*Problem details*:
Print this span of the material below exactly: the line with "You are a computer-use", the line with "Instruction: Open the", and every line between them, but nothing else.

*Exercise material*:
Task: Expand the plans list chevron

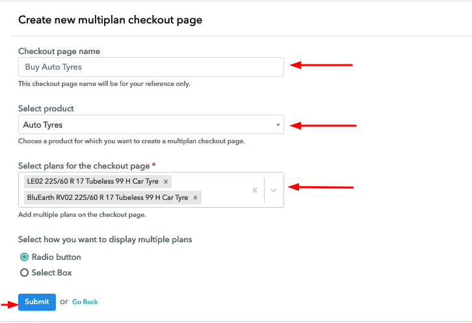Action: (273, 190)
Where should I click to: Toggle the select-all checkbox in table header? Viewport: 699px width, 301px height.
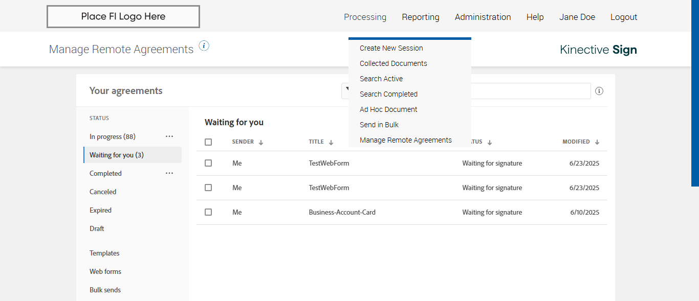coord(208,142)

---

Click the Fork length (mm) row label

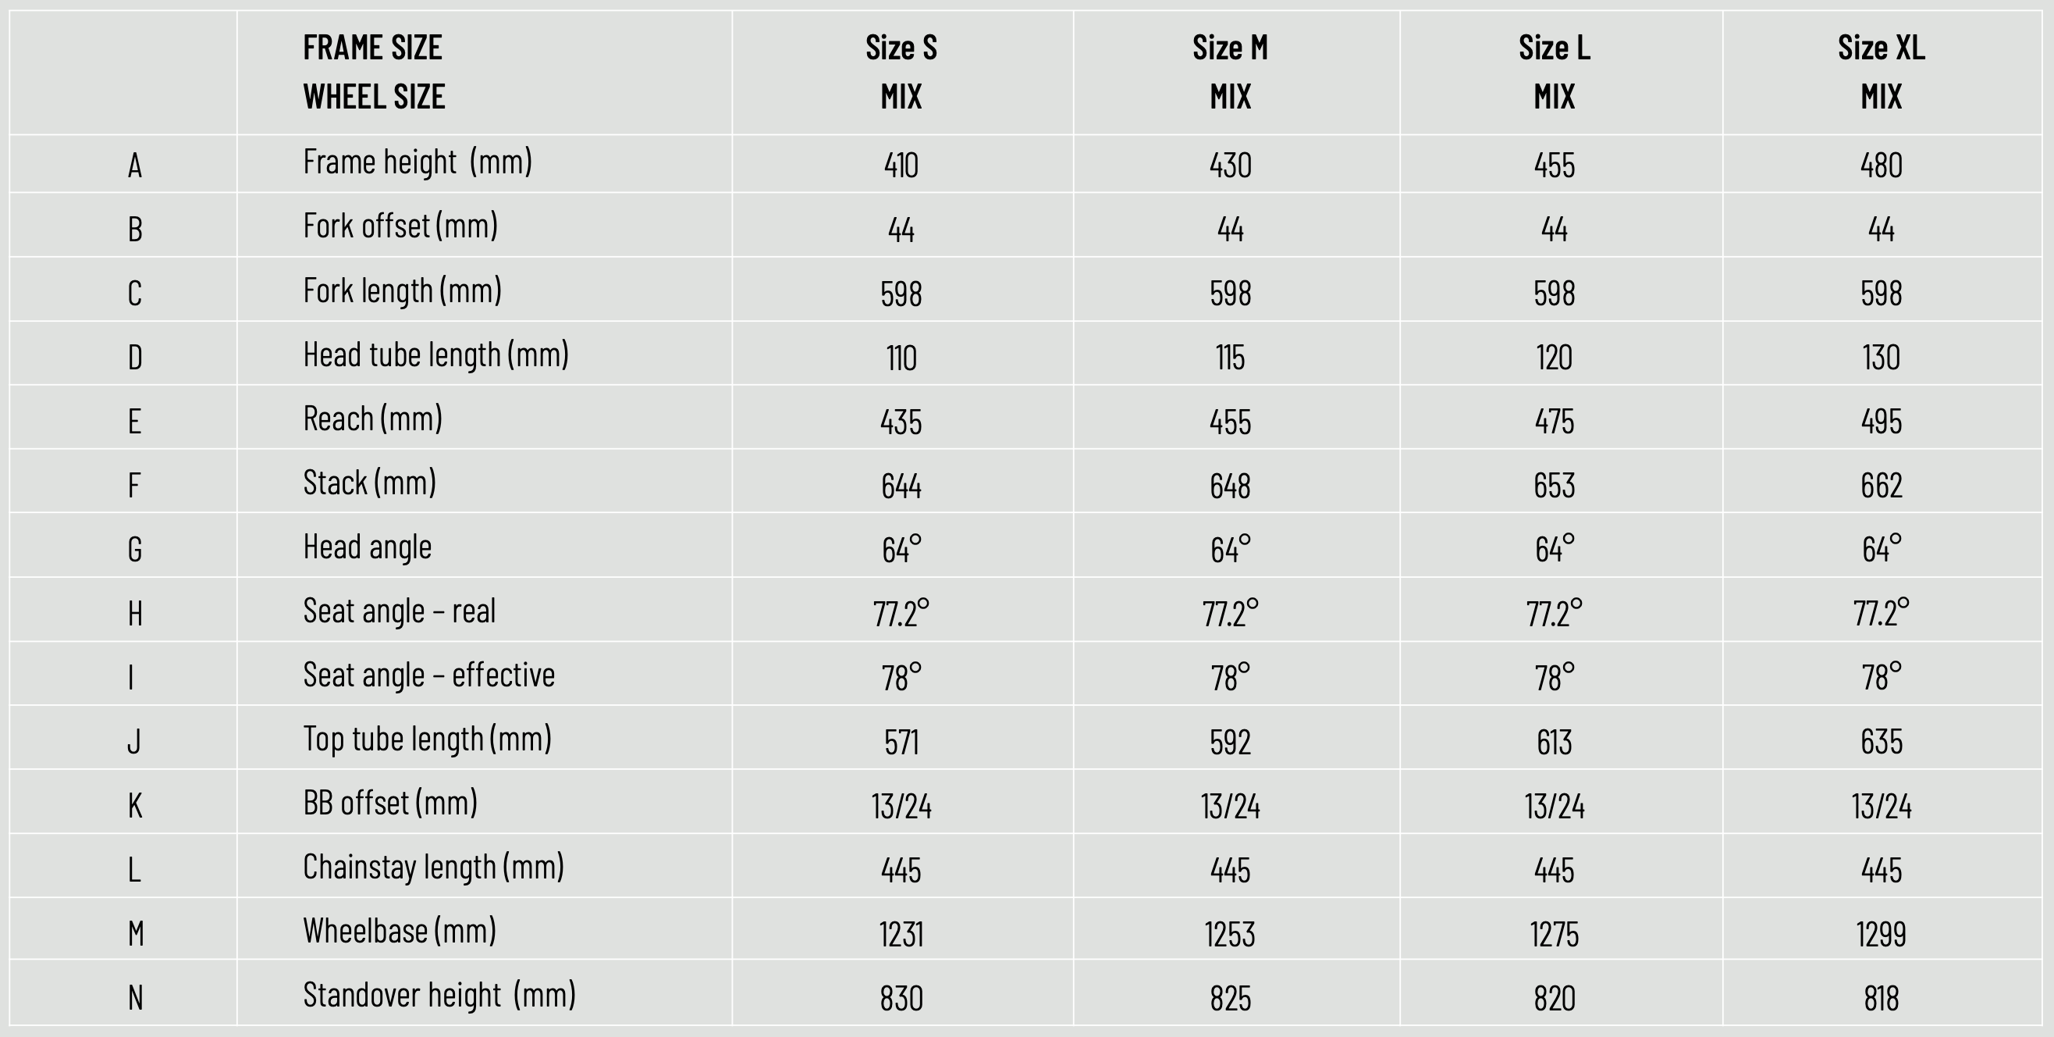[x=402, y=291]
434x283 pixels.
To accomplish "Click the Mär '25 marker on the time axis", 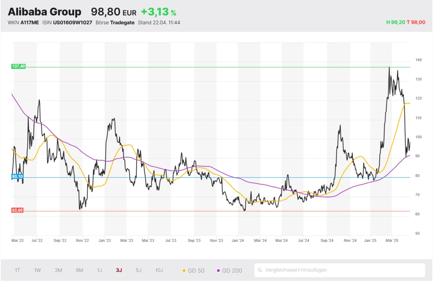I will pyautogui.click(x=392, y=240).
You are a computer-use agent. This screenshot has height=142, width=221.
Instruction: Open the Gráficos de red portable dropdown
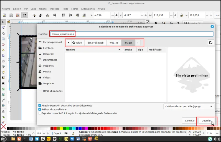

*Response box*:
You are a computer-use agent. This screenshot has height=142, width=221.
Instruction: Open the Gráficos de red portable dropdown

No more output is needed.